> [Instructions for the task]:
Give back the full data, unchanged and complete.

----- Records supplied -----

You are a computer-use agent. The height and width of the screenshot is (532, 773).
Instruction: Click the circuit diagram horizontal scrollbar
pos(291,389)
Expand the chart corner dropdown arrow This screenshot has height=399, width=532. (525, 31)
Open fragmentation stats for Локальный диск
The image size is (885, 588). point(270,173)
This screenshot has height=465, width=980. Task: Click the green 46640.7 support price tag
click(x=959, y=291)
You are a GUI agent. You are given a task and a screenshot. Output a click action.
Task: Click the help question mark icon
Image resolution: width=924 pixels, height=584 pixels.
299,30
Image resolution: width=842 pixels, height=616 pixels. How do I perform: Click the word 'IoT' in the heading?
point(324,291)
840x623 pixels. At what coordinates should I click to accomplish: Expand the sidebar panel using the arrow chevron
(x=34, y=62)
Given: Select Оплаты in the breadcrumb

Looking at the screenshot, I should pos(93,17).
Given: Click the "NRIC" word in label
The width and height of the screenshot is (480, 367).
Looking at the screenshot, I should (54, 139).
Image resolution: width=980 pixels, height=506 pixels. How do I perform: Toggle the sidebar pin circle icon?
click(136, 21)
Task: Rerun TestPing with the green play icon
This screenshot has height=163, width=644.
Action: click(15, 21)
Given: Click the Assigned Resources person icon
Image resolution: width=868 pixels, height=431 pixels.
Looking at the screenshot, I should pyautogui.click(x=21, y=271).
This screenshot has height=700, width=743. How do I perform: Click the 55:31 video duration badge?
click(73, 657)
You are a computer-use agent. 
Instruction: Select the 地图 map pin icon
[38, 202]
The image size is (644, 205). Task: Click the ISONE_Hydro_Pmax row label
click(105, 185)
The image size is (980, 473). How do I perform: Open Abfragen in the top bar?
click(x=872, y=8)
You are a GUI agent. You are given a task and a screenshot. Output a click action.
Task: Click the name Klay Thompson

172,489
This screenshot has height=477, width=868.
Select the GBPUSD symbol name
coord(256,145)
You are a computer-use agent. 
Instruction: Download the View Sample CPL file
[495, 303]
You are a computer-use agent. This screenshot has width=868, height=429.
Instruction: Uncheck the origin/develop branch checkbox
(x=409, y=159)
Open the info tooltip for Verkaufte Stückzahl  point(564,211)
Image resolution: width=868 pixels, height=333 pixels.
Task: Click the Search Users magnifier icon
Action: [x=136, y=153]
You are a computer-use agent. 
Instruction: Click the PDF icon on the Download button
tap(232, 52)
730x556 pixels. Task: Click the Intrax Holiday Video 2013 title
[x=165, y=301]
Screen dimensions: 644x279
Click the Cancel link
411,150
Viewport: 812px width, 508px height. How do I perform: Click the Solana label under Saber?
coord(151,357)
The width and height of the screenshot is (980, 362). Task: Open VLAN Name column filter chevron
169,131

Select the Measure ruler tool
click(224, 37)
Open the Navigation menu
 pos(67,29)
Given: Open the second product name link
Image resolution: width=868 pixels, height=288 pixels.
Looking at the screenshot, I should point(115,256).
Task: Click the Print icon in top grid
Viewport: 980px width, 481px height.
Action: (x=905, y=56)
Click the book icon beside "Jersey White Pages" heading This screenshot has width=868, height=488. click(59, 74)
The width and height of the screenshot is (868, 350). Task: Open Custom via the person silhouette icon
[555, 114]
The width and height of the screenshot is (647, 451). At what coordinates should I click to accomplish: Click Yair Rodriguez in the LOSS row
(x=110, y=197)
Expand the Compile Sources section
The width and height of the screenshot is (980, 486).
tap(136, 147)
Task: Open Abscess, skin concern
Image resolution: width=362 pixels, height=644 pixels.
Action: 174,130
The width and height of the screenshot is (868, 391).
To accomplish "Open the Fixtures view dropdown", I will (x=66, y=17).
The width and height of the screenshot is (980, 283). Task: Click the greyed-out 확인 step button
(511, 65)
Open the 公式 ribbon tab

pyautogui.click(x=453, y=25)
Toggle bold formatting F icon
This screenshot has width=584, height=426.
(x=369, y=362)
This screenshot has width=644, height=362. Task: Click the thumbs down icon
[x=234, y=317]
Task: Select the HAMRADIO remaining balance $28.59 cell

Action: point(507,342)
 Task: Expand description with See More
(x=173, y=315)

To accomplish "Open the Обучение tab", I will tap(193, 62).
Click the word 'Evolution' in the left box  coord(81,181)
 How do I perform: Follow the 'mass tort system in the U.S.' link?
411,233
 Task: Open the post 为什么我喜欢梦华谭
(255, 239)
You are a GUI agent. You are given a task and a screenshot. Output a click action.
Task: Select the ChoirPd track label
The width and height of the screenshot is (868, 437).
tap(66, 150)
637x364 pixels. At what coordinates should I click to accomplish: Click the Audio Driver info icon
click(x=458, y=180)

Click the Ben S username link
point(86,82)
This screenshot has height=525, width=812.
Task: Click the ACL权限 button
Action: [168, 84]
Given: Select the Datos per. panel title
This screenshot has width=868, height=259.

-----

> [Result for this exercise]:
You are a computer-use agent. The height and width of the screenshot is (532, 773).
Instruction: Click the circuit diagram horizontal scrollbar
pos(291,389)
Expand the chart corner dropdown arrow This screenshot has height=399, width=532. (525, 31)
Open fragmentation stats for Локальный диск
The image size is (885, 588). point(270,173)
This screenshot has height=465, width=980. Task: Click the green 46640.7 support price tag
click(x=959, y=291)
You are a GUI agent. You are given a task and a screenshot. Output a click action.
Task: Click the help question mark icon
Image resolution: width=924 pixels, height=584 pixels.
299,30
Image resolution: width=842 pixels, height=616 pixels. How do I perform: Click the word 'IoT' in the heading?
point(324,291)
840x623 pixels. At what coordinates should I click to accomplish: Expand the sidebar panel using the arrow chevron
(x=34, y=62)
Given: Select Оплаты in the breadcrumb

Looking at the screenshot, I should pos(93,17).
Given: Click the "NRIC" word in label
The width and height of the screenshot is (480, 367).
Looking at the screenshot, I should (54, 139).
Image resolution: width=980 pixels, height=506 pixels. How do I perform: Toggle the sidebar pin circle icon?
click(136, 21)
Task: Rerun TestPing with the green play icon
This screenshot has height=163, width=644.
Action: click(15, 21)
Given: Click the Assigned Resources person icon
Image resolution: width=868 pixels, height=431 pixels.
Looking at the screenshot, I should pyautogui.click(x=21, y=271).
This screenshot has height=700, width=743. How do I perform: Click the 55:31 video duration badge?
click(73, 657)
You are a computer-use agent. 
Instruction: Select the 地图 map pin icon
[38, 202]
The image size is (644, 205). Task: Click the ISONE_Hydro_Pmax row label
click(105, 185)
The image size is (980, 473). How do I perform: Open Abfragen in the top bar?
click(x=872, y=8)
You are a GUI agent. You are given a task and a screenshot. Output a click action.
Task: Click the name Klay Thompson

172,489
This screenshot has height=477, width=868.
Select the GBPUSD symbol name
coord(256,145)
You are a computer-use agent. 
Instruction: Download the View Sample CPL file
[495, 303]
You are a computer-use agent. This screenshot has width=868, height=429.
Instruction: Uncheck the origin/develop branch checkbox
(x=409, y=159)
Open the info tooltip for Verkaufte Stückzahl  point(564,211)
Image resolution: width=868 pixels, height=333 pixels.
Task: Click the Search Users magnifier icon
Action: [x=136, y=153]
You are a computer-use agent. 
Instruction: Click the PDF icon on the Download button
tap(232, 52)
730x556 pixels. Task: Click the Intrax Holiday Video 2013 title
[x=165, y=301]
Screen dimensions: 644x279
Click the Cancel link
411,150
Viewport: 812px width, 508px height. How do I perform: Click the Solana label under Saber?
coord(151,357)
The width and height of the screenshot is (980, 362). Task: Open VLAN Name column filter chevron
169,131

Select the Measure ruler tool
click(224, 37)
Open the Navigation menu
 pos(67,29)
Given: Open the second product name link
Image resolution: width=868 pixels, height=288 pixels.
Looking at the screenshot, I should point(115,256).
Task: Click the Print icon in top grid
Viewport: 980px width, 481px height.
Action: (x=905, y=56)
Click the book icon beside "Jersey White Pages" heading This screenshot has width=868, height=488. click(59, 74)
The width and height of the screenshot is (868, 350). Task: Open Custom via the person silhouette icon
[555, 114]
The width and height of the screenshot is (647, 451). At what coordinates should I click to accomplish: Click Yair Rodriguez in the LOSS row
(x=110, y=197)
Expand the Compile Sources section
The width and height of the screenshot is (980, 486).
tap(136, 147)
Task: Open Abscess, skin concern
Image resolution: width=362 pixels, height=644 pixels.
Action: 174,130
The width and height of the screenshot is (868, 391).
To accomplish "Open the Fixtures view dropdown", I will (x=66, y=17).
The width and height of the screenshot is (980, 283). Task: Click the greyed-out 확인 step button
(511, 65)
Open the 公式 ribbon tab

pyautogui.click(x=453, y=25)
Toggle bold formatting F icon
This screenshot has width=584, height=426.
(x=369, y=362)
This screenshot has width=644, height=362. Task: Click the thumbs down icon
[x=234, y=317]
Task: Select the HAMRADIO remaining balance $28.59 cell

Action: point(507,342)
 Task: Expand description with See More
(x=173, y=315)

To accomplish "Open the Обучение tab", I will tap(193, 62).
Click the word 'Evolution' in the left box  coord(81,181)
 How do I perform: Follow the 'mass tort system in the U.S.' link?
411,233
 Task: Open the post 为什么我喜欢梦华谭
(255, 239)
You are a GUI agent. You are given a task and a screenshot. Output a click action.
Task: Select the ChoirPd track label
The width and height of the screenshot is (868, 437).
tap(66, 150)
637x364 pixels. At what coordinates should I click to accomplish: Click the Audio Driver info icon
click(x=458, y=180)

Click the Ben S username link
point(86,82)
This screenshot has height=525, width=812.
Task: Click the ACL权限 button
Action: [168, 84]
Given: Select the Datos per. panel title
This screenshot has width=868, height=259.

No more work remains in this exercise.